24/05/2018

Caminhoneiros: a crônica de um colapso anunciado

A crise com os caminhoneiros que paralisam o país é antes de mais nada o colapso desse modelo rodoviarista que criou uma dependência total do caminhão para o abastecimento (61% das cargas) de todo um país que simplesmente abriu mão do desenvolvimento de suas ferrovias, hidrovias e cabotagem. Além do transporte de carga movido a diesel ser altamente emissor e poluente ele deixa o Brasil em estado de extrema vulnerabilidade frente a um grupo de pressão relativamente reduzido –os sindicatos de transportadores—e ao sabor das inevitáveis oscilações do preço do petróleo no mercado internacional.

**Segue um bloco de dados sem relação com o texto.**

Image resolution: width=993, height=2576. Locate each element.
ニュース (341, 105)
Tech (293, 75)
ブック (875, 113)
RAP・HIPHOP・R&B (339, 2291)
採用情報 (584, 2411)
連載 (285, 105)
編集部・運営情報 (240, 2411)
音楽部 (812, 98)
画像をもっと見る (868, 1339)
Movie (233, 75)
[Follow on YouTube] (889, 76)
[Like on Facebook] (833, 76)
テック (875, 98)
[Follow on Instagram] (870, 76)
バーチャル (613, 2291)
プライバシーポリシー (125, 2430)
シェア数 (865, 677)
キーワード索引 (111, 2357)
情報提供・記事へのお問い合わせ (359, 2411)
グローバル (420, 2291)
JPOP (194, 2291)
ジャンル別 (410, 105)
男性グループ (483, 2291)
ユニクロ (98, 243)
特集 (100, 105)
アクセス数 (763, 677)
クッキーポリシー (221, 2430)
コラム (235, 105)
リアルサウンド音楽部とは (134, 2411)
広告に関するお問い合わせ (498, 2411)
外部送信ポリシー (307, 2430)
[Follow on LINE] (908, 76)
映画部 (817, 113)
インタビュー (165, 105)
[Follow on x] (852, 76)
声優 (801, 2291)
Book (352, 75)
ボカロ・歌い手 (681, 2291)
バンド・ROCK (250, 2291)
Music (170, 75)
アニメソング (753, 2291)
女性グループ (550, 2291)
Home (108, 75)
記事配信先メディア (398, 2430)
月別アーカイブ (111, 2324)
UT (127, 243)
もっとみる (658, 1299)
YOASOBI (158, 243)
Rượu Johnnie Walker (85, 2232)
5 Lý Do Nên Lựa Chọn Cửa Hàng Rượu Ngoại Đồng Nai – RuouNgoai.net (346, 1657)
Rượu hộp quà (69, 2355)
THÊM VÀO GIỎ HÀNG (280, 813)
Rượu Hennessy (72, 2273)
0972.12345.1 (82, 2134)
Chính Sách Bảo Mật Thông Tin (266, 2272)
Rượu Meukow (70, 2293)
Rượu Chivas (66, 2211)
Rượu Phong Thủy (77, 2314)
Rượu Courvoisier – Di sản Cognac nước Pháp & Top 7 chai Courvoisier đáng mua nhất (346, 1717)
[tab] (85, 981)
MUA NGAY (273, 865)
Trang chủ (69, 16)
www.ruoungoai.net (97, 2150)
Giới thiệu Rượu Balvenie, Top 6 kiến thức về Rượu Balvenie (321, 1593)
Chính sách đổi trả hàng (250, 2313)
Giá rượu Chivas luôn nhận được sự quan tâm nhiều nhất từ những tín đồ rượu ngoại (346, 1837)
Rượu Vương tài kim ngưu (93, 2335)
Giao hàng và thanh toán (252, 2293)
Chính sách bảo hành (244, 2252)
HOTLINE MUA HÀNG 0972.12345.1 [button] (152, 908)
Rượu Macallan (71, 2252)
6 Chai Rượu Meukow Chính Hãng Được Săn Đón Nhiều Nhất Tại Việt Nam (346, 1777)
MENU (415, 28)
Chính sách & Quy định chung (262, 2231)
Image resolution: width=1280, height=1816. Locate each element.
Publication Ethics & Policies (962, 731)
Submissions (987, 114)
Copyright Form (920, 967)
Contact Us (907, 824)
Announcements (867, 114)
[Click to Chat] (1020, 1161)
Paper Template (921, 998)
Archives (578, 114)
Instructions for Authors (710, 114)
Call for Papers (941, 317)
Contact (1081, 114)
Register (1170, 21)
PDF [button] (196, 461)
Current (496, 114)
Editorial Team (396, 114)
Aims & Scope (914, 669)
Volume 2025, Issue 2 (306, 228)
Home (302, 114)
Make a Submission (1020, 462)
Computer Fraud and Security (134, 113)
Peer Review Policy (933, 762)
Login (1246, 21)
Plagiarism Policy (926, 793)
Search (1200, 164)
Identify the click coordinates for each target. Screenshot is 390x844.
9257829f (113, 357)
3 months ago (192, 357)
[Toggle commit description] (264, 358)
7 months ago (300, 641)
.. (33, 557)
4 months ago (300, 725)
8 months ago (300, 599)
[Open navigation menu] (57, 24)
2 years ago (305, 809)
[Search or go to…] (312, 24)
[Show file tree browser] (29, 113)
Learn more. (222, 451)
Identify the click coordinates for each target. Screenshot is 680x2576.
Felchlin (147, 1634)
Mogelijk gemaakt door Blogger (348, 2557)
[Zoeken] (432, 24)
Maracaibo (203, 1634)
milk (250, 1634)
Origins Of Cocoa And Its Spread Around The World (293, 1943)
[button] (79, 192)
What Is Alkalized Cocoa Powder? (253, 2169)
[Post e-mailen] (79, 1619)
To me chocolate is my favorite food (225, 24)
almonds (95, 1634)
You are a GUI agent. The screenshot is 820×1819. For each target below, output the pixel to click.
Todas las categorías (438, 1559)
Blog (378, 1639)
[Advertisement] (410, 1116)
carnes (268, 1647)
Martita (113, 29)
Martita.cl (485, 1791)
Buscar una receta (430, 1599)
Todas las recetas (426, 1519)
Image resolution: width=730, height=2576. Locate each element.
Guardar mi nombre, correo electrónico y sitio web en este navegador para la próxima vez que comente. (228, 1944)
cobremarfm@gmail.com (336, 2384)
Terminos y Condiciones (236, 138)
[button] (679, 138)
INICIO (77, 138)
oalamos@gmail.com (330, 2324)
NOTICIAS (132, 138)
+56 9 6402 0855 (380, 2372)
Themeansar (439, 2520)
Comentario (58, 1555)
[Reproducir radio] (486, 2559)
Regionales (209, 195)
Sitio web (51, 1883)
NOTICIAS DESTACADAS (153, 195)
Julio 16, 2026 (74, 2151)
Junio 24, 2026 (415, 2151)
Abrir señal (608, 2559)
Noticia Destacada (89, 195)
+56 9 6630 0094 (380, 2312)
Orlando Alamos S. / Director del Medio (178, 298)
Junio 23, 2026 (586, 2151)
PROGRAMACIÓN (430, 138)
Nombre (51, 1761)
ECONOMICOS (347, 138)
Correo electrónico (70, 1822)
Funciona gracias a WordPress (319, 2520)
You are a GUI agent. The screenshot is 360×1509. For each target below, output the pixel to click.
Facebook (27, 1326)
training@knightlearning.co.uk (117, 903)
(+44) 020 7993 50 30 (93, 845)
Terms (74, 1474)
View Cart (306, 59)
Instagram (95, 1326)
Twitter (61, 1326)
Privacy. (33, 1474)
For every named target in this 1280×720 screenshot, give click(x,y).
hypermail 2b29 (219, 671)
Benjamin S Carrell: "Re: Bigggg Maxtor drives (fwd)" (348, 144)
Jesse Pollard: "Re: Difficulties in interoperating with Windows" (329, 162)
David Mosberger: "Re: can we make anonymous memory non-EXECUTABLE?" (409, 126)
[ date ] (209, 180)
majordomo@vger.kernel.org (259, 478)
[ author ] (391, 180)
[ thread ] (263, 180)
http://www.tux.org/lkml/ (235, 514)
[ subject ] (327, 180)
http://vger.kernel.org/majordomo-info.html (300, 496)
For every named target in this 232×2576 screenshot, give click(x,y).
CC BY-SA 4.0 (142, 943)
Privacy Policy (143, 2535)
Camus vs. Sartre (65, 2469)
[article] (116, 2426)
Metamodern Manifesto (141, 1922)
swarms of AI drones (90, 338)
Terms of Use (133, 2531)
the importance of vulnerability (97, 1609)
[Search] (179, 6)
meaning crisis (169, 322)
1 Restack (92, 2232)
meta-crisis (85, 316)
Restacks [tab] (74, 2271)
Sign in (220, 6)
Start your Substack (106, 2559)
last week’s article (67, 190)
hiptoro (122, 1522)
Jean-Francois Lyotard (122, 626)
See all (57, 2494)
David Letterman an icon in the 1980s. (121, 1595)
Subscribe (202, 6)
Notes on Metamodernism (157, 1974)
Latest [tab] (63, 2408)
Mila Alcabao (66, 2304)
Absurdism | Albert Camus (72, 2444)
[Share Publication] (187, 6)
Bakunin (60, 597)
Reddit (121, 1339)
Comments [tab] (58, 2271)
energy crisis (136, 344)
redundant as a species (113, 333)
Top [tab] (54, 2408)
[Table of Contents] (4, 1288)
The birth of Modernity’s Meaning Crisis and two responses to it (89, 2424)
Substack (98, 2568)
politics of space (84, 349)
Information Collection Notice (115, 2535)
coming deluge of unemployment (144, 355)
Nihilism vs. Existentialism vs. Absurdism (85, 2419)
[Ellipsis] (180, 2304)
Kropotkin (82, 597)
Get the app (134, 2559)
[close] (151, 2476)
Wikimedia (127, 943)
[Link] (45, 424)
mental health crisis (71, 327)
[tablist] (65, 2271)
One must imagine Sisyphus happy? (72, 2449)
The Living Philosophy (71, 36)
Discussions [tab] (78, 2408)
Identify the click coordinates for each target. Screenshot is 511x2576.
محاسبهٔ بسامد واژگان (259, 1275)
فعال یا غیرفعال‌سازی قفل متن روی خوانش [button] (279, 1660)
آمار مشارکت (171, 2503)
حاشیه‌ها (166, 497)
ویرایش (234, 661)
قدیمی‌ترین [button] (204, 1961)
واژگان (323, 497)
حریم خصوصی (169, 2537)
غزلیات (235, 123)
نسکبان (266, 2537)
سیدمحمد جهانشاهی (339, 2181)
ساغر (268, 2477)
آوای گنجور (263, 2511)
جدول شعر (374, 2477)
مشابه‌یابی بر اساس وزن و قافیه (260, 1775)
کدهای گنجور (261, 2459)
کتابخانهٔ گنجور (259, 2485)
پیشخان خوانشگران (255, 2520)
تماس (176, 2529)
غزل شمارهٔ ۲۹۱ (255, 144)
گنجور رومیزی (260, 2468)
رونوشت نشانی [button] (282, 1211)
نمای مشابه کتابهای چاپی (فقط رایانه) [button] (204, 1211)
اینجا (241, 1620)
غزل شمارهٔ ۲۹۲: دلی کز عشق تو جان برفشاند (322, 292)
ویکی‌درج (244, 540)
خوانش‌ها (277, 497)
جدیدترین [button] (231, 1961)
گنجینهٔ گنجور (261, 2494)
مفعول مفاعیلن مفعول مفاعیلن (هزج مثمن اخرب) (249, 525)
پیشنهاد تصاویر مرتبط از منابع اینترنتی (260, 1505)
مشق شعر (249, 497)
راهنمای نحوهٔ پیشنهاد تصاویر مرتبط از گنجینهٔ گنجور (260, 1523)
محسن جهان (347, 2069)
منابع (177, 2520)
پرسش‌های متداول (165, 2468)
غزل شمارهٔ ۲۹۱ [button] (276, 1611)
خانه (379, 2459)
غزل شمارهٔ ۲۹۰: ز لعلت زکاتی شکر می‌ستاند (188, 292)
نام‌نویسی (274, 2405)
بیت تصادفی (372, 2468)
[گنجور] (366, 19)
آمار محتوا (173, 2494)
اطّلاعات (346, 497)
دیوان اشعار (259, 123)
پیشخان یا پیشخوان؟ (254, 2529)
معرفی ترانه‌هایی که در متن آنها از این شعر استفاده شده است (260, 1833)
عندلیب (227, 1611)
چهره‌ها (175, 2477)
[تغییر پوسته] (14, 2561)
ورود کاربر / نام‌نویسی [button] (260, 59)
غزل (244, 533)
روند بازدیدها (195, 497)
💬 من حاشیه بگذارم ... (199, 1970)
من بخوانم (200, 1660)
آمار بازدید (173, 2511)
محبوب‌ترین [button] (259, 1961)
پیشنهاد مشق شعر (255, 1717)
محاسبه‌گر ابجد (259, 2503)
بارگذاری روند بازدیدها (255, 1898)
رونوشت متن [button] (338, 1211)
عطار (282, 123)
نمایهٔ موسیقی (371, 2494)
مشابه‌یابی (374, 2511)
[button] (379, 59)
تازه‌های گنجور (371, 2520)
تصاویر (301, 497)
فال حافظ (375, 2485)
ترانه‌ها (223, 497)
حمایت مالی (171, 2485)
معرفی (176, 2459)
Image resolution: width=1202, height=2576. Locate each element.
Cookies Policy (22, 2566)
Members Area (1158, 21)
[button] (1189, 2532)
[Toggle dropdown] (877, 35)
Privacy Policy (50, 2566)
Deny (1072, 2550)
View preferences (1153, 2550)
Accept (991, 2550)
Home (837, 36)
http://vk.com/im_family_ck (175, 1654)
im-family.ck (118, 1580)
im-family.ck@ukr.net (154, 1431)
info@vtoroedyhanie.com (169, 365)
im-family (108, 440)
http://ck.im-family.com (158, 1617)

 Estamos nas mãos dos operadores de uma frota em boa parte sucateada e de uma categoria sofrida e ressentida que se sente vulnerável, abandonada. A crise atual também é uma enésima oportunidade para enfrentar esse problema nas suas múltiplas facetas. Alguns números: a frota de caminhões no Brasil é de aproximadamente 1,3 milhões de veículos. Desses cerca de 700 mil têm mais de vinte anos Metade dos CNPJ  do setor possuem apenas um a dois veículos.  A grande maioria dos caminhões são velhos, estão nas mãos de motoristas de meia idade e sem capacidade de investimento alguma quando não fortemente endividados. Como agravante, na sua maioria,  rodam por estradas não ou mal pavimentadas e dirigem de forma a leva-los a desperdiçar combustível, poluir mais e se expor a panes e acidentes.  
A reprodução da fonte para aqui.